Does Low Testosterone Cause Sleep Problems in Men?

Yes — and the relationship runs in both directions. Low testosterone is associated with lighter sleep, more nocturnal awakenings, and less slow-wave sleep. Poor sleep, in turn, suppresses testosterone production: one week of 5-hour nights reduced daytime testosterone by 10-15% in young healthy men. In a cohort of 1,312 older men, lower testosterone predicted worse sleep architecture in a dose-dependent pattern. The two reinforce each other.

Men experiencing fragmented sleep after 40 often don’t connect it to hormonal changes. Testosterone declines 1-2% per year from around age 30, and sleep quality declines in parallel — but the relationship between them is bidirectional, not just age-related. Each one degrades the other.

This article covers how low testosterone affects sleep architecture, how poor sleep suppresses testosterone production, what the evidence shows about the amount of sleep needed to maintain testosterone levels, and why this feedback loop tends to worsen over time.
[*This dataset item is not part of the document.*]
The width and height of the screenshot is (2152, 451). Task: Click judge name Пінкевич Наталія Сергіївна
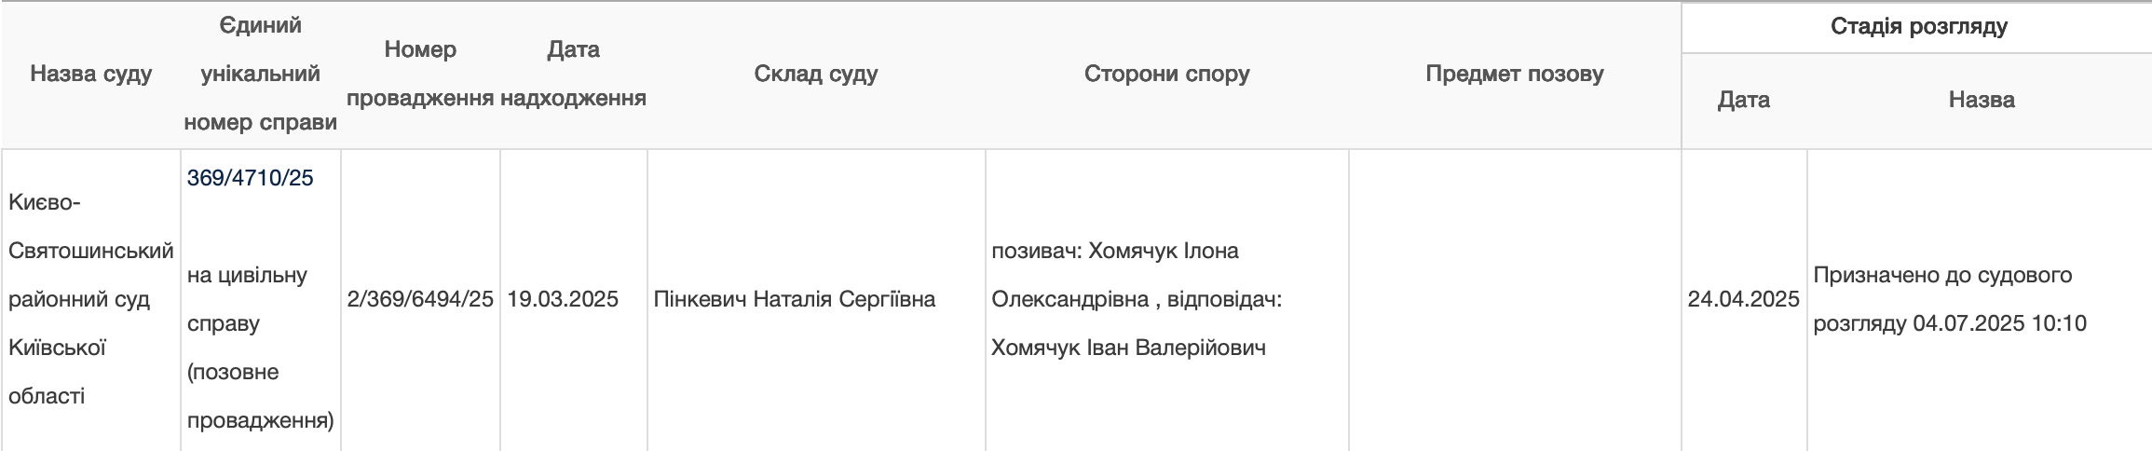(x=794, y=299)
It does not cover cortisol-testosterone interactions or GABA-related mechanisms — those are addressed in the cortisol article and in Does GABA Affect Testosterone and Sleep in Men?. Testosterone and sleep is one of several hormonal mechanisms behind sleep disruption in men; for the broader picture, see Hormonal Sleep Disruption in Men.

How Does Low Testosterone Affect Sleep Architecture in Men?
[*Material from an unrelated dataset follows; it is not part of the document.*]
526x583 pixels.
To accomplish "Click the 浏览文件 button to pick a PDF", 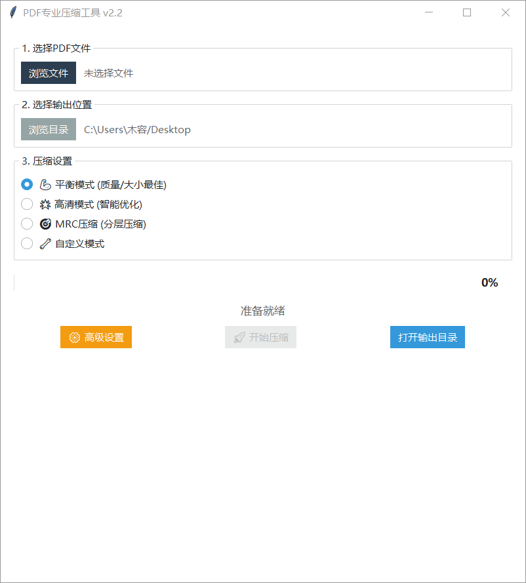I will 48,73.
In 1,312 men aged 65 and older, lower testosterone was associated with lower sleep efficiency, more nocturnal awakenings, and less time in slow-wave sleep — in a dose-dependent relationship. Testosterone levels had no independent relationship to total sleep duration, meaning the hormone affects the depth and continuity of sleep rather than how long men stay in bed.
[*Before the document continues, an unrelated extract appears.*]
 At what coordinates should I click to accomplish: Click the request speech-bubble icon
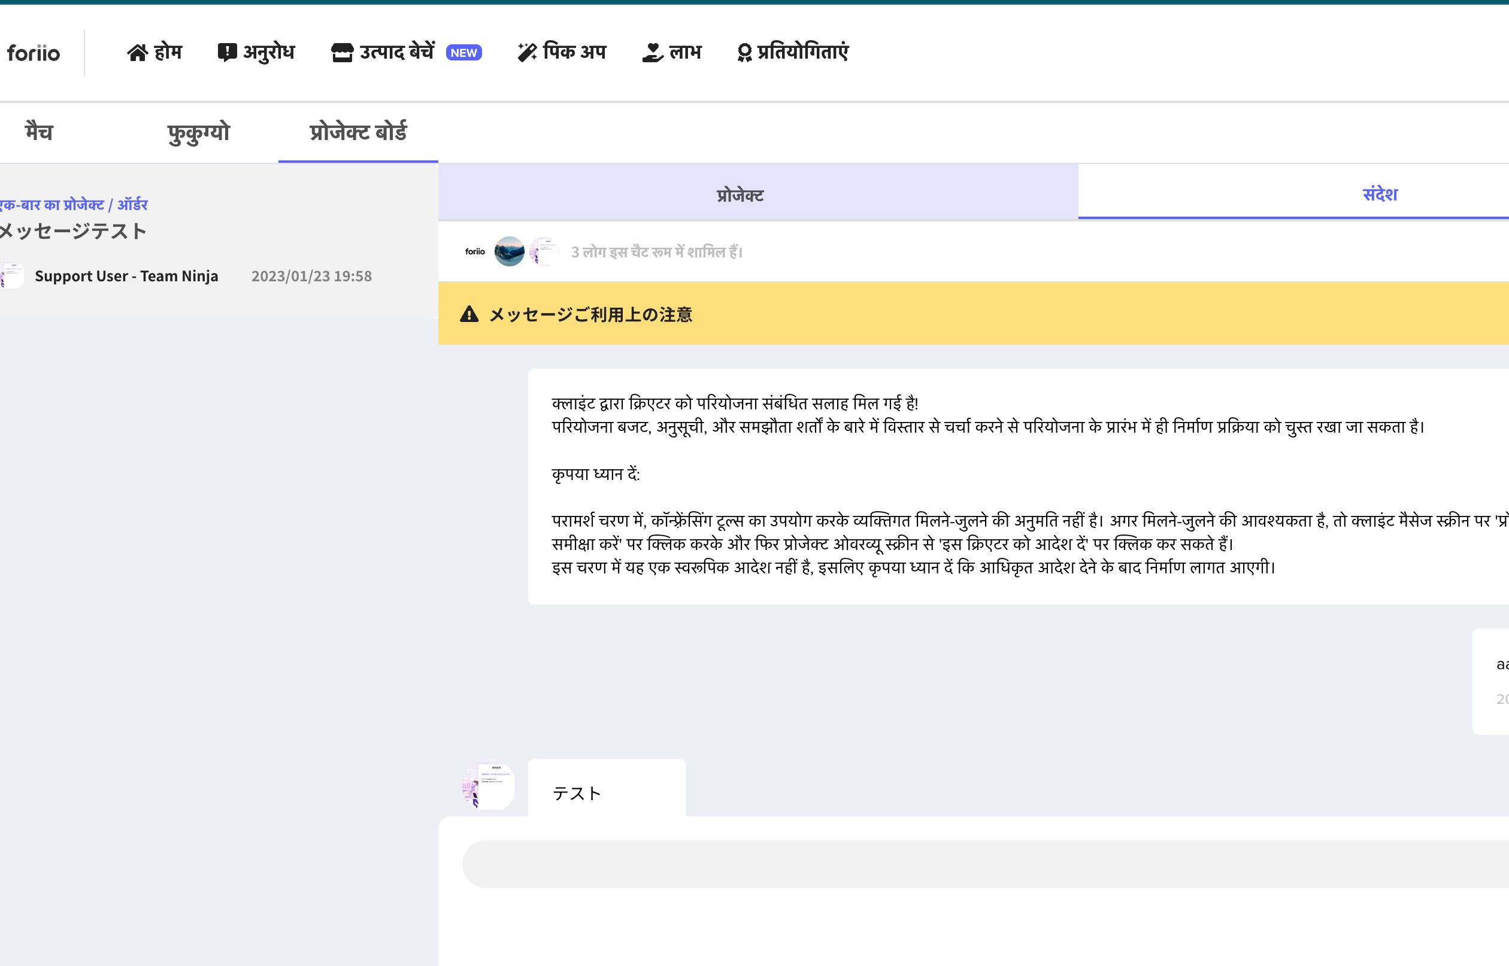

The largest polysomnographic study on this topic comes from the MrOS cohort (Barrett-Connor et al., 2008). Researchers measured serum testosterone in 1,312 community-dwelling men aged 65 and older, then assessed their sleep 3.4 years later using both 72-hour wrist actigraphy and one-night in-home polysomnography. Men with lower total testosterone had reduced sleep efficiency, woke up more often during the night, and spent less time in slow-wave sleep. They also had a higher apnea-hypopnea index and more cumulative time with oxygen saturation below 90%.

What makes this study useful is the distinction it draws between sleep duration and sleep architecture. Total sleep time did not differ by testosterone level. The differences were in sleep depth and continuity — the structural quality of sleep, not the number of hours.

There is an important caveat. These associations were attenuated after adjusting for body mass index and waist circumference. Visceral fat contains aromatase, an enzyme that converts testosterone to estradiol. Men carrying more visceral fat tend to have both lower testosterone and worse sleep, making adiposity a mediating variable in this relationship. The testosterone-sleep connection is documented, but body composition is part of the mechanism.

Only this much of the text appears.